WHAT THIS TASK INVOLVES
Only the lines from the one with "Where should I" through the end of the data are wanted, copied exactly.

MATERIAL SHOWN
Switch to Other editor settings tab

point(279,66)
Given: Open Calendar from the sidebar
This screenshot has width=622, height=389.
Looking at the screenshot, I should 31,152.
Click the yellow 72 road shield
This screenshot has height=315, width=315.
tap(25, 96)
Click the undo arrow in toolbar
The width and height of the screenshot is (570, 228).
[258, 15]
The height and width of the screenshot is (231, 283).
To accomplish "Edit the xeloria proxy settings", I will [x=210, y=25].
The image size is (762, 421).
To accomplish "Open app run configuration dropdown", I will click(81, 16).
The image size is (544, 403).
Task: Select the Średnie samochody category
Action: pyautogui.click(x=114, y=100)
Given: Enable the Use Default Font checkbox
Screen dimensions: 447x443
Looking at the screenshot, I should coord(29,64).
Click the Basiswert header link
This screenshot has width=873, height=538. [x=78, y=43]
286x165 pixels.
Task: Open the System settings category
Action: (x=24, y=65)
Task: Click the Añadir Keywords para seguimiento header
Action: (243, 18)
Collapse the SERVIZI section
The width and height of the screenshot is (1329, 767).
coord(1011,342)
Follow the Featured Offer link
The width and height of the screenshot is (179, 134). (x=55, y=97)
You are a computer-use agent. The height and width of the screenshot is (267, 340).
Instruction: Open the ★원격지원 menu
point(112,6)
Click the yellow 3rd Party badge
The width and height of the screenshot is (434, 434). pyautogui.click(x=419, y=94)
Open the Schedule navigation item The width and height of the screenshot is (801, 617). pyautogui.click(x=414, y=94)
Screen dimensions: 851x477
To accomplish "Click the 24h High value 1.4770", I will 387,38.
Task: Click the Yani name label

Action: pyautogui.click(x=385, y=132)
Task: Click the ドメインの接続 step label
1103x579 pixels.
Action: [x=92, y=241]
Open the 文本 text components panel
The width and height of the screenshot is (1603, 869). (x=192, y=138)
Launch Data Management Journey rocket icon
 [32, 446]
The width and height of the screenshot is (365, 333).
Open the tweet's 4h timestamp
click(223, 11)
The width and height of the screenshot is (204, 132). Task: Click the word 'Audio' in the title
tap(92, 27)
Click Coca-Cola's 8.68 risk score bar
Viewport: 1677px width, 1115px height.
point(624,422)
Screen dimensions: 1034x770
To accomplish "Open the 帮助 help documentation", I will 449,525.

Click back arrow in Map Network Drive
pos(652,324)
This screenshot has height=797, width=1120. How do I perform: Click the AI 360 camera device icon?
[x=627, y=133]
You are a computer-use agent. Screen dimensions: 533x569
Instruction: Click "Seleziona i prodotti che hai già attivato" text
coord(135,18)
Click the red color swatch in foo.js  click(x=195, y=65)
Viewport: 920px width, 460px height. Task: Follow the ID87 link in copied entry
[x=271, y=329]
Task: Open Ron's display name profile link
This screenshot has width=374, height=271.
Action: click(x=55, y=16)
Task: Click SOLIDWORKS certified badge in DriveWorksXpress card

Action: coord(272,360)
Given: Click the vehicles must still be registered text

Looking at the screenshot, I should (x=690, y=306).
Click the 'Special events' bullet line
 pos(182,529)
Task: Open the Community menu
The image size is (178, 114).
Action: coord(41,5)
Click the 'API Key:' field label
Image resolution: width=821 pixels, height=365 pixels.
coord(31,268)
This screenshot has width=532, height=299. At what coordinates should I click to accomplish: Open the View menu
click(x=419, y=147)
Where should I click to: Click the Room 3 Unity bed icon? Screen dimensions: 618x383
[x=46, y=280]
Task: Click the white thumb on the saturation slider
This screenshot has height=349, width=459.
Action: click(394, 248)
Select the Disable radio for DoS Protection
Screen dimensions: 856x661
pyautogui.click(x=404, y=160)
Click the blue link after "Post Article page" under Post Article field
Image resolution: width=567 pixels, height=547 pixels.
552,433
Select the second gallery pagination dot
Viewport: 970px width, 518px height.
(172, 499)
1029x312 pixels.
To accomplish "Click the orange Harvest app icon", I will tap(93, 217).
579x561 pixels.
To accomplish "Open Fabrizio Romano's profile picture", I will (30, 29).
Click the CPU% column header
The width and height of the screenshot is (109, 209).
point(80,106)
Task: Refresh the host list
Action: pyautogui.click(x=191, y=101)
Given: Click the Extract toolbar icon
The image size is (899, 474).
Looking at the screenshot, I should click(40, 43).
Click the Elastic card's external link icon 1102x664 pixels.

ANSWER TO THIS PROBLEM
Where should I click to: Click the Room 3 Unity bed icon? Screen dimensions: 618x383
[x=46, y=280]
Task: Click the white thumb on the saturation slider
This screenshot has height=349, width=459.
Action: click(394, 248)
Select the Disable radio for DoS Protection
Screen dimensions: 856x661
pyautogui.click(x=404, y=160)
Click the blue link after "Post Article page" under Post Article field
Image resolution: width=567 pixels, height=547 pixels.
552,433
Select the second gallery pagination dot
Viewport: 970px width, 518px height.
(172, 499)
1029x312 pixels.
To accomplish "Click the orange Harvest app icon", I will tap(93, 217).
579x561 pixels.
To accomplish "Open Fabrizio Romano's profile picture", I will (30, 29).
Click the CPU% column header
The width and height of the screenshot is (109, 209).
point(80,106)
Task: Refresh the host list
Action: pyautogui.click(x=191, y=101)
Given: Click the Extract toolbar icon
The image size is (899, 474).
Looking at the screenshot, I should click(40, 43).
Click the Elastic card's external link icon 1102x664 pixels.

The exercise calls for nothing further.